Come già successo a Bordeaux, un paio di anni fa, anche per lo Champagne è giunto il momento di affrontare il problema di un’età media che, tra i vigneron delle bollicine più amate al mondo, comincia ad essere a dir poco elevata. A lanciare l’allarme, il rieletto presidente del Syndicat Général des Vignerons de Champagne Pascal Férat che, tra i primi punti del suo programma, ha proprio la ricerca di una soluzione al grande tema della successione alla conduzione delle aziende dello Champagne.
I problemi, come racconta al magazine britannico “Decanter” (www.decanter.com) , sono essenzialmente due, e riguardano “le regole di successione, sempre più complesse e costose, tanto che in molti vedono nella vendita l’unica soluzione. E questo, a breve, può diventare un problema, perché nei prossimi anni il 20% dei proprietari d’azienda raggiungerà l’età della pensione”.
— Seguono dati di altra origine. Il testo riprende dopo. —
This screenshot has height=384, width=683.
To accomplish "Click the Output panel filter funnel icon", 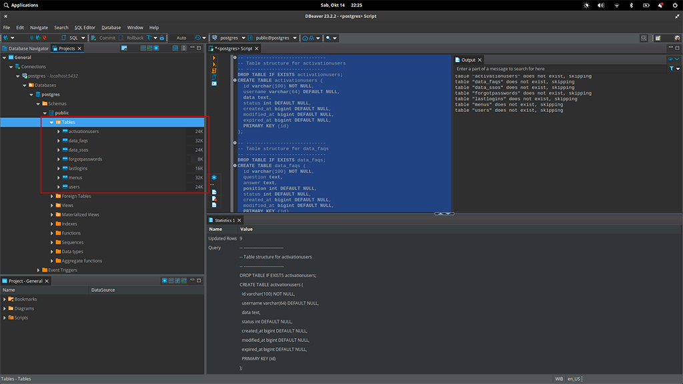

Ci sono poco meno di 15.000 produttori in Champagne, di cui la metà ha meno di due ettari: piccole aziende a conduzione familiare, che spesso entrano nel mirino dei “big”, irretiti però da prezzi eccessivi, che a volte superano l’1,5 milioni di euro per ettaro, un investimento dal quale ci vogliono 70 anni di lavoro per rientrare. Troppo, anche per un grande brand dello Champagne. La soluzione, per Ferat, che ha già detto di volersi ritirare alla fine del suo mandato, nel 2016, sta nella “cooperazione tra produttori e maison, le due famiglie dello Champagne, da salvaguardare assolutamente se vogliamo continuare ad avere successo”.